## TASK OBJECTIVE
Copy the listing verbatim from the line containing "The image size is (647, 716)." through the line containing "Action: tap(919, 405)", including both of those lines.

— Begin LISTED ENTRIES —

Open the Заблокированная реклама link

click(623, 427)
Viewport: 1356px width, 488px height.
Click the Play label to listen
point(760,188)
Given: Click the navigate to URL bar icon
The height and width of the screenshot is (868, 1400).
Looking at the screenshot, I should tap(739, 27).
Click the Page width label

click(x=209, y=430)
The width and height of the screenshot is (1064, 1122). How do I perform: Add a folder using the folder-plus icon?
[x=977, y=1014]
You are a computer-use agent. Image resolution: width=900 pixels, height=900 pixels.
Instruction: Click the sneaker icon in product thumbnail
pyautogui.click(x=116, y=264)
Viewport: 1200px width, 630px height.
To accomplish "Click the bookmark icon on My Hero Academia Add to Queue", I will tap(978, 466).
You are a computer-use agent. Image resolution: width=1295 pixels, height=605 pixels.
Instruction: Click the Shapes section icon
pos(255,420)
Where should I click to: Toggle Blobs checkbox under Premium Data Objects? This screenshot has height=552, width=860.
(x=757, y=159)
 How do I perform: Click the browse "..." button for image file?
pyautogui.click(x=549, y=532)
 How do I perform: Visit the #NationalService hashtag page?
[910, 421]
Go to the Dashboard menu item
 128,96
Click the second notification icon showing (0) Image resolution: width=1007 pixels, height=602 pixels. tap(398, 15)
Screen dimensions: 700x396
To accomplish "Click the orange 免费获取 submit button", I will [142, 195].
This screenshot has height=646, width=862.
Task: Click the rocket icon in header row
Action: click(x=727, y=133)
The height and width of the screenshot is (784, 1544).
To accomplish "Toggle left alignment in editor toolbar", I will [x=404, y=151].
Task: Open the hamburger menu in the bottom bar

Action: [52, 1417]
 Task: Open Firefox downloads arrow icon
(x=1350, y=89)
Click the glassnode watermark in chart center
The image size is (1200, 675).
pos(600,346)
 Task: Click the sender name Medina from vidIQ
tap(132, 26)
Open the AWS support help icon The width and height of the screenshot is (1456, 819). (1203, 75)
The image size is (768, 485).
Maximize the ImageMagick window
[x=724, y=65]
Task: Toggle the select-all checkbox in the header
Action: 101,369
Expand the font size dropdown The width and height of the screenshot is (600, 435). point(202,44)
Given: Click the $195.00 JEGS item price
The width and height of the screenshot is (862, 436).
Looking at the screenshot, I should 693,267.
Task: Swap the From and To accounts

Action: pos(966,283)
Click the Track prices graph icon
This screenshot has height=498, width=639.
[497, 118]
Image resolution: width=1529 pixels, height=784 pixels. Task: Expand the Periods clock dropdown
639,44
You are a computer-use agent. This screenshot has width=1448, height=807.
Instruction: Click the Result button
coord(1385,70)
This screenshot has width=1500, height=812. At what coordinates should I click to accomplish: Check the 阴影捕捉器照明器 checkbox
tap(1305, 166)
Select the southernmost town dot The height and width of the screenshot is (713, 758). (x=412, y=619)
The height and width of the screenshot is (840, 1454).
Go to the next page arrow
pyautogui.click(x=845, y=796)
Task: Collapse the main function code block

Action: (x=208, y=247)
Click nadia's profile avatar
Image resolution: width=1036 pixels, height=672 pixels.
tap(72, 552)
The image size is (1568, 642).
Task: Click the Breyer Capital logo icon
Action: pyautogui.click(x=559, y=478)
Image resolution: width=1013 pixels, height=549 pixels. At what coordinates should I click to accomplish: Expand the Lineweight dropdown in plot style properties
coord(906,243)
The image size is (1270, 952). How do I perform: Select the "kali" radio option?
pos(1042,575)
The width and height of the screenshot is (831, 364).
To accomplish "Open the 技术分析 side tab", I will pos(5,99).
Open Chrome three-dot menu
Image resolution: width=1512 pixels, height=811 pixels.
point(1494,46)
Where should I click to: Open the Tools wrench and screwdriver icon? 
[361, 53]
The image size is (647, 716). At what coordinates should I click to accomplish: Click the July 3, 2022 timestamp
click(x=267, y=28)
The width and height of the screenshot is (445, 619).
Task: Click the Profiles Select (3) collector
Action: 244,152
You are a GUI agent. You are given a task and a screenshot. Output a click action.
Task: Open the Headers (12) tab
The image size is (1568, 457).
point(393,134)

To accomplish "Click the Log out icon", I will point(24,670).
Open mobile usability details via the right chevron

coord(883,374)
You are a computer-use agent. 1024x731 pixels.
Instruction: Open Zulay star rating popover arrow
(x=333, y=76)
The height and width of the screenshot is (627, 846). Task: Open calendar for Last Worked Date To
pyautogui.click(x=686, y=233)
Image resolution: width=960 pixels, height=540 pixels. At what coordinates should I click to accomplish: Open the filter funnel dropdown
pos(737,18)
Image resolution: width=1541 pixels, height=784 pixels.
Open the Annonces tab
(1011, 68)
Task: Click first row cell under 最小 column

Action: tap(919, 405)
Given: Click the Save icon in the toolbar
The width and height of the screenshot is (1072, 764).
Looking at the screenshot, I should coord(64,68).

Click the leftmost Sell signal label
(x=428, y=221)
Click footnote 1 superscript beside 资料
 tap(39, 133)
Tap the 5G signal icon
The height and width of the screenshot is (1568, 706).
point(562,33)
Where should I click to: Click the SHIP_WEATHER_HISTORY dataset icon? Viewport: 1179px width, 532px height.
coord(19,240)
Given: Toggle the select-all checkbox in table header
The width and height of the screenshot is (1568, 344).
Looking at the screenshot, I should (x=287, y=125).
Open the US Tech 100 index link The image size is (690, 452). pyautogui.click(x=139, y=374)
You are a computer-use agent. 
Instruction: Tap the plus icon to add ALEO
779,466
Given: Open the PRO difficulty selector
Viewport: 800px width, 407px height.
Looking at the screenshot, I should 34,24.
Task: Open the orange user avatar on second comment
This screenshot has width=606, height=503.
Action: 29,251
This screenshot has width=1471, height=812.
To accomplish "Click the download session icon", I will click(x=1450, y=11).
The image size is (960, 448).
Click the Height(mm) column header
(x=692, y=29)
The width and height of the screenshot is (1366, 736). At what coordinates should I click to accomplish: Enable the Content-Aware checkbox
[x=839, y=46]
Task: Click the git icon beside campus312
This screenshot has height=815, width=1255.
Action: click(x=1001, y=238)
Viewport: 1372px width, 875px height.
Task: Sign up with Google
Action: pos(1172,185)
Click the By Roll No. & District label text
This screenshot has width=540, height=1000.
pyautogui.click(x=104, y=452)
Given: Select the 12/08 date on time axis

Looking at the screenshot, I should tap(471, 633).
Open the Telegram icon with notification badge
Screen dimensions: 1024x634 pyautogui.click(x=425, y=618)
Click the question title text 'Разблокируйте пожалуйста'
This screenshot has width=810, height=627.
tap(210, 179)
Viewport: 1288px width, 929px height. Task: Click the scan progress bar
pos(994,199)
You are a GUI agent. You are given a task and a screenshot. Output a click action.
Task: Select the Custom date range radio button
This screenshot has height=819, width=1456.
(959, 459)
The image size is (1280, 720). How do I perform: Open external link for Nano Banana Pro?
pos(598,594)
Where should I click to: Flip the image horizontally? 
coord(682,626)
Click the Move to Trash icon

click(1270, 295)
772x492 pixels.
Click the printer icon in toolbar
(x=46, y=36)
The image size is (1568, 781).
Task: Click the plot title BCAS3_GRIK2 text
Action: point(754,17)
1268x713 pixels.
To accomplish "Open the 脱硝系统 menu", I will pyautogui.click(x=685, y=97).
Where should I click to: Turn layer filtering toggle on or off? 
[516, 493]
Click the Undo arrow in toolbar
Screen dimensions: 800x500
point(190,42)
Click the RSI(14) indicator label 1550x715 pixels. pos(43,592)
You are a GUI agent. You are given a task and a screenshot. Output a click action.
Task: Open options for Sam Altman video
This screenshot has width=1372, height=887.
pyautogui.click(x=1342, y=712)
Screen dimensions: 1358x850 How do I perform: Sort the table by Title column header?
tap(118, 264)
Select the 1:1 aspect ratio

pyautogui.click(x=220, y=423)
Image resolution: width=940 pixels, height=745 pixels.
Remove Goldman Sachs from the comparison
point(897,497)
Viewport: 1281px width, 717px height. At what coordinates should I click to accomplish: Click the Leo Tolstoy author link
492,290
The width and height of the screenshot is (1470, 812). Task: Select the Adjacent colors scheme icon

— End LISTED ENTRIES —

## SOLUTION TO THIS EXERCISE
The image size is (647, 716). At what coordinates should I click to accomplish: Click the July 3, 2022 timestamp
click(x=267, y=28)
The width and height of the screenshot is (445, 619).
Task: Click the Profiles Select (3) collector
Action: 244,152
You are a GUI agent. You are given a task and a screenshot. Output a click action.
Task: Open the Headers (12) tab
The image size is (1568, 457).
point(393,134)

To accomplish "Click the Log out icon", I will point(24,670).
Open mobile usability details via the right chevron

coord(883,374)
You are a computer-use agent. 1024x731 pixels.
Instruction: Open Zulay star rating popover arrow
(x=333, y=76)
The height and width of the screenshot is (627, 846). Task: Open calendar for Last Worked Date To
pyautogui.click(x=686, y=233)
Image resolution: width=960 pixels, height=540 pixels. At what coordinates should I click to accomplish: Open the filter funnel dropdown
pos(737,18)
Image resolution: width=1541 pixels, height=784 pixels.
Open the Annonces tab
(1011, 68)
Task: Click first row cell under 最小 column

Action: tap(919, 405)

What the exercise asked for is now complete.